Who We Are

The Canadian Society of Contemporary Iron Art is a not-for-profit organization founded in 2019. The purpose of the society is to promote the contemporary transformative processes as well as to promote contemporary cast iron in Canada through events and education. We also aim to create venues for the availability of casting iron and to re-introduce historic industrial methods as a modern artisanal process. Through our activities we intend to recycle metals through the transformative process and to create links between industry and the creative arts as well as promote experimentation in the transformative arts process. Our main objective is to create a community of people who enjoy the transformative process.

Kip Jones

kipjones is an active and experienced public artist, sculptor and instructor living in Hamilton, Ontario. Over the past two decades he has created public and studio based work that have addressed various issues of the critical and conceptual discourse of contemporary three-dimensionality. During a ten-year period of his life he co-owned and operated a small fine art bronze casting facility in Kelowna, BC.   By the end of this time he was tired and disillusioned, that initial excitement, awe and amazement of the metal casting process had disappeared into just a job. The passion and the fun of the transformative casting process was re-introduce to him in 2015 when he attended the 11th cast iron symposium at the Serde Art Centre in Azupte, Latvia.  This experience re energized his passion for the transformative art of metal casting and led him to travel to other cast iron events to participate and learn.

Joshua Avery

Joshua is a non-exhibiting artist that has been running the Metal Shop at Ontario College of Art and Design University since 2004, and has been teaching in the faculty of Industrial Design since 2012. He has transitioned from exhibiting into being, through various “transformative” practices.  

Ana Norton

Ana currently works making video games at Ubisoft Toronto. When she isn’t working, she dreams of superheating molten metal and tends to her growing collection of optical pyrometers. Ana is fascinated by the bridging of the digital and physical worlds she inhabits, and explores this transitory space by means of 3d printing and scanning. She graduated OCADu in 2012 from the Sculpture and Installation program. It was there she started her growing collection of metal melting furnaces. Ana would like to thank her parents’ neighbors, who have yet to call the police or fire department.

Elizabeth M Lopez

Elizabeth M. Lopez is a Canadian interdisciplinary artist based in and around Toronto, exploring themes of timespans, moments and intraconnectivity.

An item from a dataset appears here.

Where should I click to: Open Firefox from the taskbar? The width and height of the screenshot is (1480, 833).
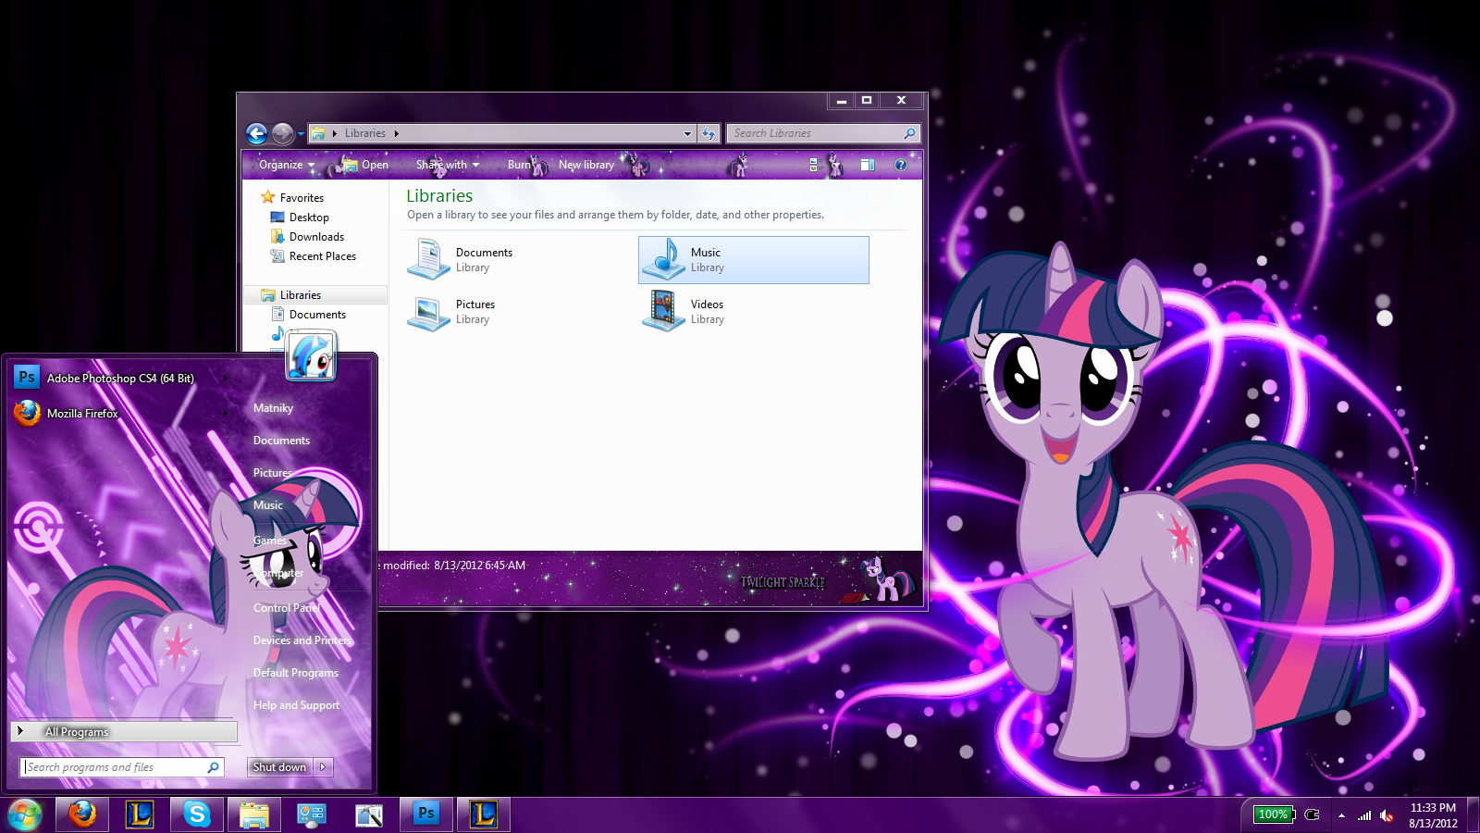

Her work often involves interactivity, dynamic sculptures, and creating durational experiences.

Her work has been shown in Canada and the US.

Ante Benedikt Kurilić

Ante Benedikt Kurilić is an emerging Croatian multidisciplinary artist currently working and living in Toronto. He completed his BFA degree in the Sculpture/ Installation program from OCAD University in 2020.

Ante Benedikt’s practice involves traditional approaches to figurative sculptures and uses multiple techniques and mediums. Ante Benedikt mostly works with clay, plaster, bronze, ceramics, wood, and marble. In his current work, he has explored combining traditional and contemporary digital processes, kinetic installations, various metal casting approaches in aluminum and iron materials, often mixing mediums with everyday objects.

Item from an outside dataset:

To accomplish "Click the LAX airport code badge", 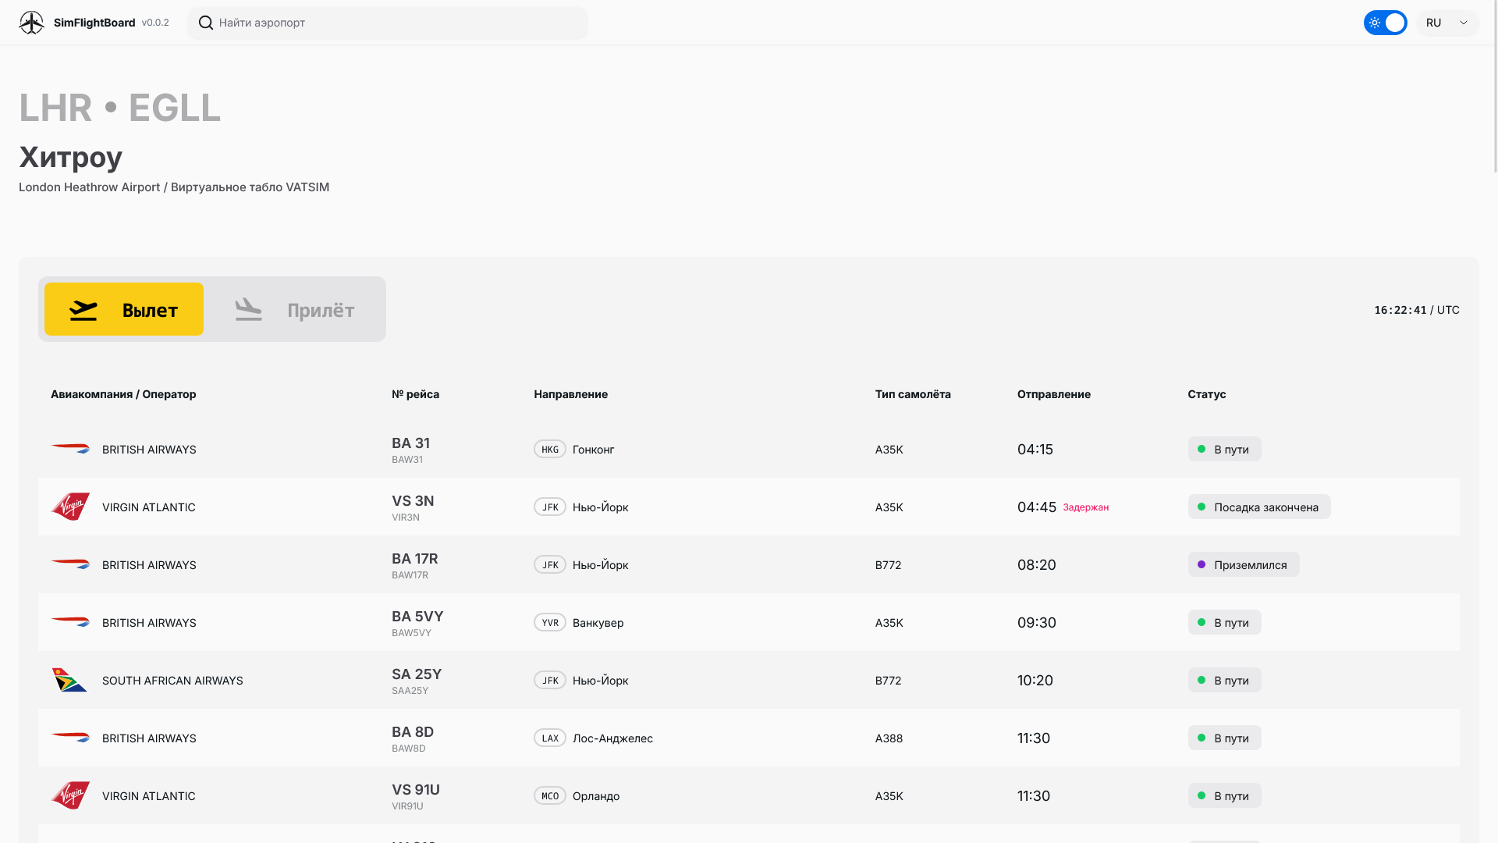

He creates composited artworks that question the impacts of human actions on their environments, exploring the identity of belonging and the absence of dreams.

Vanessa Krause

Vanessa Krause (she/her) is a Toronto based artist and educator born in Stuttgart, Germany.  She is an interdisciplinary artist working in metal casting, ceramics and fibre art with a specific interest in domestic crafts such as knitting and crocheting.

Vanessa is a graduate of the MFA program at OCAD University (2020) where she focused on Sloppy Craft within the realm of memory-making and mending using sculptural elements and repurposed material such as worn clothing.

Vanessa’s work is process based and includes the use of mould-making, lost wax casting for bronze, sand moulds for cast iron, as well as ceramic press moulds. By incorporating everyday objects into her work, they become palimpsests for memories, slippages and interruptions.

Vanessa’s work has been exhibited in the United States and in Ontario.